人生の現実に根ざしたクリスチャンからのラブレター
「愛の人」と思われているイエスがなぜあんなにわがままで理不尽な言動をするのか。「罪」や「悔い改め」の本当の意味は何なのか。教会とは何を指すのか。祈りとはどういうものなのか。事実と真実の違い。そして信じるとはどういうことなのか……などなど。
キリスト教のことをよく知らない人に対して、とても親切で、拙著『信じる気持ち』と並ぶほど(笑)キリスト教をわかりやすく、しかも大切なエッセンスを余すところなく伝えています。また、ところどころにはさまれる「コラム」には、ごく基本的なキリスト教に関する知識が散りばめられていて、キリスト教に初めて触れる人にも「なるほど」と思ってもらえることでしょう。
その一方で、たとえば「納得することと信じることは別」、あるいは「真実」「真理」が神でありキリストであることなど、それが自明であるかのように叙述している点は、やはり信仰者にしかわからない言葉遣いが残っているなと、少々残念に思う点もないではありません。
「信仰には理屈はない、わからないから信じるのだ」「事実ではなく真実が大事」「人間の判断を超えている」という口上などなど、あまりに「クリスチャン的言葉遣い」であり、正直に言ってノンクリスチャンには理解し難いのではないかと感じる部分もあります。

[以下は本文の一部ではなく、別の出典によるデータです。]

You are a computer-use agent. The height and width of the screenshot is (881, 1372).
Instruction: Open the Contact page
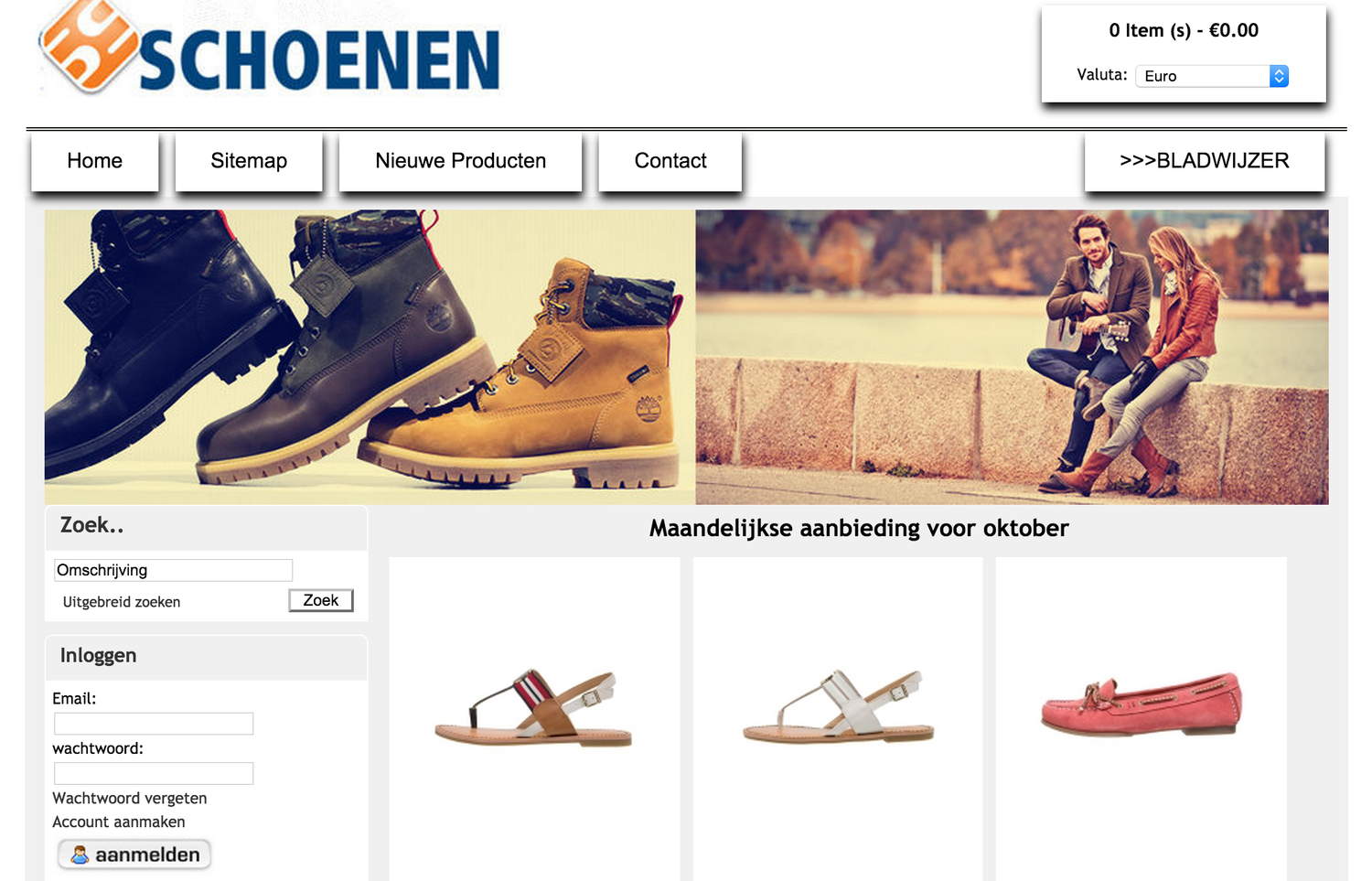(x=670, y=161)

けれども、「信じる」という気持ちが、実は人間にとって「一目惚れ」の恋人との出会いのような、なんでもない偶然のようでありながら、小さな奇跡のようなもの、そして決してゴールではなくスタートであり、探求なのだという語り口は、とてもリアルな証言です。
また、私たちが人生の途上で直面せざるを得ない悲劇や不条理に対しても、神を恨むのではなく、ここで私が何を問われているのか、何が本当に与えられているのかを問うという生き方には深い共感を覚えます。信仰とは、自分の人生を何に使うかという問いに応えようとする求道の生き方のことなのでしょう。
そのような人間に対する愛情と励ましに満ちた、これはひとりのクリスチャンの信仰告白集集であり、ノンクリスチャンに向けて宛てたラブレターのようなものです。
日本人がクリスチャンに対して抱きがちな誤解を解く意味においても、また神という存在と向き合って生きることへのいざないという意味においても、人生の現実にラディカルに突っ込んだ本音の語りが満載の、非常に良い本だと思います。
これからキリスト教の基本的なこと、大切なことを知りたいという人には、ぜひお勧めしたい入門書の1冊です。